CCoV为单股正链RNA病毒,属套式病毒目、α冠状病毒科、α冠状病毒属[3]。近年来检测到CCoV有不同的基因型,分为CCoV I型(CCoVI)和CCoVⅡ型(CCoVII)[4]。CCoVⅡ是自1971年以来已知的最早的基因型[5],由于CCoVI尚未适应体外生长,不能通过细胞培养分离得到,依靠分子方法才在30年后被发现[6]。CCoV基因组序列包括10个开放阅读框,从5′到3′依次编码1a、1b、纤突蛋白、小膜蛋白、膜蛋白(M)、核衣壳蛋白以及许多假定的非结构蛋白。对CCoV M基因的氨基酸序列进行比对分析,在CCoVⅡ跨膜区和羧基末端,只有少数分散的替换,而CCoV I的M蛋白中发生许多类似于猫冠状病毒典型残基的替换,基于此可以区分I型和Ⅱ型[7]。由于冠状病毒不仅在宿主中易突变,而且在病毒间也易发生基因重组,从而导致近年来新变异株不断出现。另外,CCoVI和CCoVⅡ的感染在临床诊断上是无法区分的,只能依靠生物技术对其进行序列分析后才能得到鉴别,所以建立一个简便有效、特异性高和灵敏性强的检测方法很有必要。
目前,检测CCoV的技术主要有普通RT-PCR、核酸探针、荧光定量RT-PCR及ELISA等:(1)RT-PCR是比较常见的技术,但其缺陷在于敏感性不显著;(2)核酸探针技术费用较高,不适用于大批量样本的检测;(3)荧光定量RT-PCR的敏感性和准确性高于普通RT-PCR,但其实施需要昂贵的实时荧光定量PCR仪,在二三线城市的动物诊所或实验室难以普及推广;(4)间接ELISA法对样品的要求比较高,且操作程序复杂,耗时长。以上这些缺点限制了上述方法在临床诊断中的应用。
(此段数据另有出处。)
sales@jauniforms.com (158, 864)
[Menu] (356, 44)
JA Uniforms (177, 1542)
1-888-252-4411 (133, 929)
纳米PCR是一种敏感、便捷的新型PCR技术,其原理是在纳米PCR缓冲液中添加了粒径为1nm~100nm的纳米金属颗粒,当反应时产生具有超强导电性的纳米流体,从而加快温度升高和下降的速度,减少在非目标温度的停留时间,因而减少了反应非特异性扩增,同时提高了扩增效率和敏感性。该方法目前仍未适用于犬科病毒,尤其是CCoVI和CCoVII的鉴定检测当中。
参考文献:
[1]Zicola A,Jolly S,Mathijs E,et al.Fatal outbreaks in dogsassociated with pantropic canine coronavirus in France and Belgium[J].SmallAnim.Pract,2012,53:297–300.18.
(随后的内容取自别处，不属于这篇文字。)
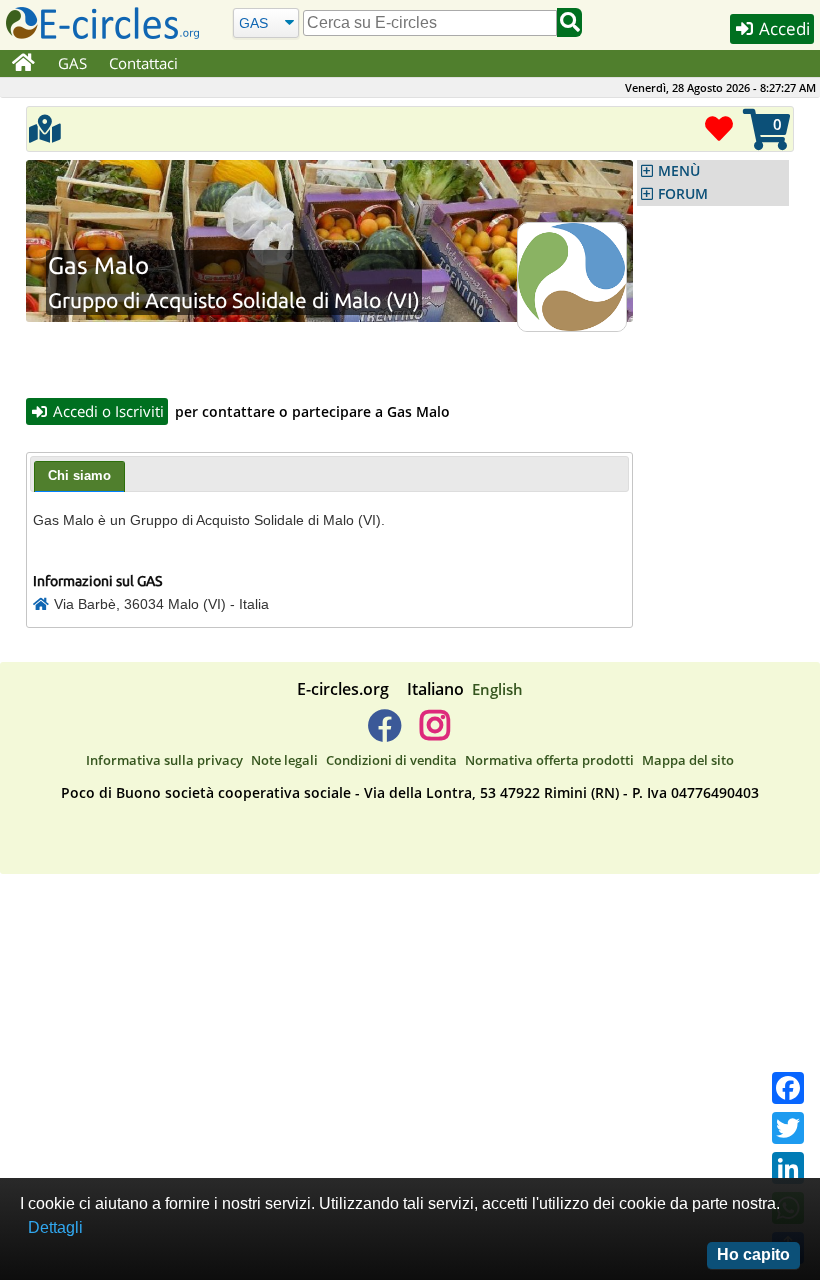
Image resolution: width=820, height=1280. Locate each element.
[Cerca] (569, 22)
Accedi (782, 28)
[2]Decaro N,Cordonnier N,Demeter Z,et al.European surveillance forpantropic canine coronavirus[J].Clin Microbiol,2013,51(1):83–88.
[3]King AMQ,Adams MJ,Carstens EB,et al.2012.Virustaxonomy:classification and nomenclature of viruses.Ninth report of theInternationalCommittee on Taxonomy of Viruses.Elsevier AcademicPress,San Diego,CA.
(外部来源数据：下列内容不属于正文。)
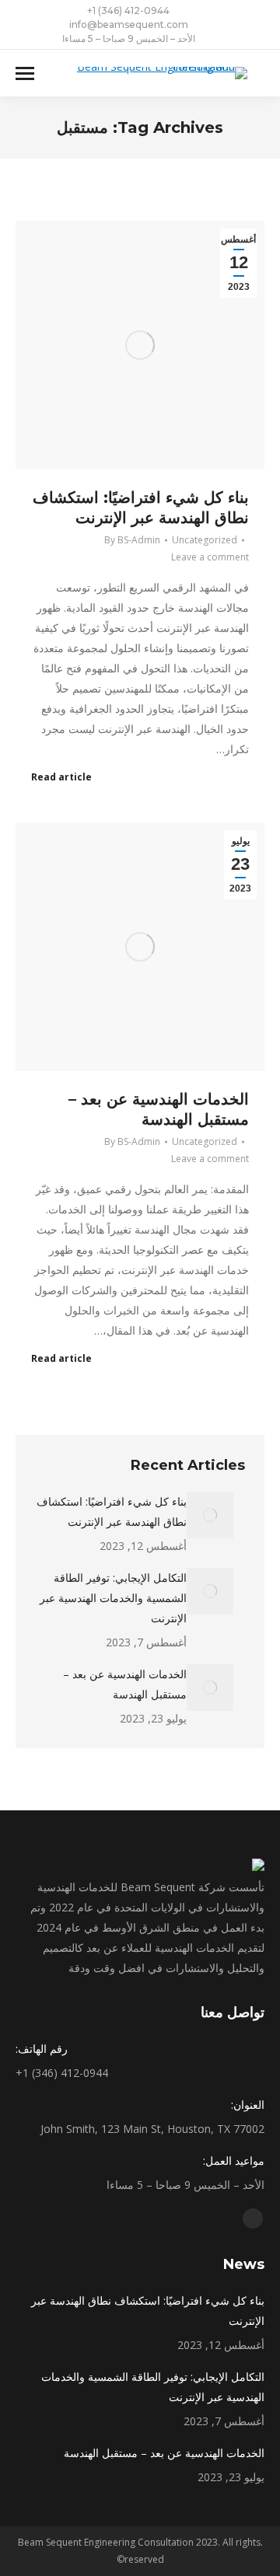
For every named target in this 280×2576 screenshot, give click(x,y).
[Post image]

[4]Decaro N,Buonavoglia C.An update on canine coronaviruses:viralevolution and pathobiology[J].Vet Microbiol,2008,132:221–234
[5]Binn,L.N.,Lazar,E.C.,Keenan,K.P.,et al.Recovery andcharacterization of a coronavirus from military dogswithdiarrhea.Proc.Annu.Meet.U.S.Anim.Health Assoc,1974,78,359–366.
[6]Pratelli,A.,Martella,V.,Decaro,N.,et al.Genetic diversity of acanine coronavirus detected inpups with diarrhoea in Italy[J].J.Virol.Methods,2003,110,9–17.
[7]Pratelli,A.,V.Martella,M.Pistello,G.Elia,N,et al.Identification ofcoronaviruses in dogs that segregate separately from the canine coronavirusgenotype[J].J.Virol.Methods,2003,107:213–222.
发明内容
为了克服现有技术中存在的缺陷和不足,本发明旨在建立一种快速、灵敏、特异的纳米PCR检测技术,用于犬冠状病毒病的早期检测与鉴定。
本发明目的通过以下技术方案来实现:
本发明提供了一种鉴别CCoVI和/或CCoVII的纳米PCR检测方法,所述方法使用引物CCoVⅠ-F(SEQ ID NO.1)和CCoVⅠ-R(SEQ ID NO.2)扩增CCoVI特异性片段,使用引物CCoVⅡ-F(SEQ ID NO.3)和CCoVⅡ-R(SEQ ID NO.4)扩增CCoVII特异性片段;扩增反应的退火温度为48℃;引物添加量分别为1.0μL/20μL反应体系,引物浓度为10μM。
进一步的,所述纳米PCR检测方法包括如下步骤:
1)抽提样品DNA或RNA,并将RNA反转录为cDNA,获得扩增模板;
2)配制反应体系如下:2×nano PCR Buffer,10μL;CCoVⅠ-F、CCoVⅠ-R、CCoVⅡ-F和CCoVⅡ-R各1.0μL,扩增模板各0.5-1μL;Taq DNA聚合酶2.5U;ddH2O加至20μL;
3)PCR反应条件为:95℃、3min;95℃、30s,48℃、30s,72℃、30s,35个循环;72℃10min。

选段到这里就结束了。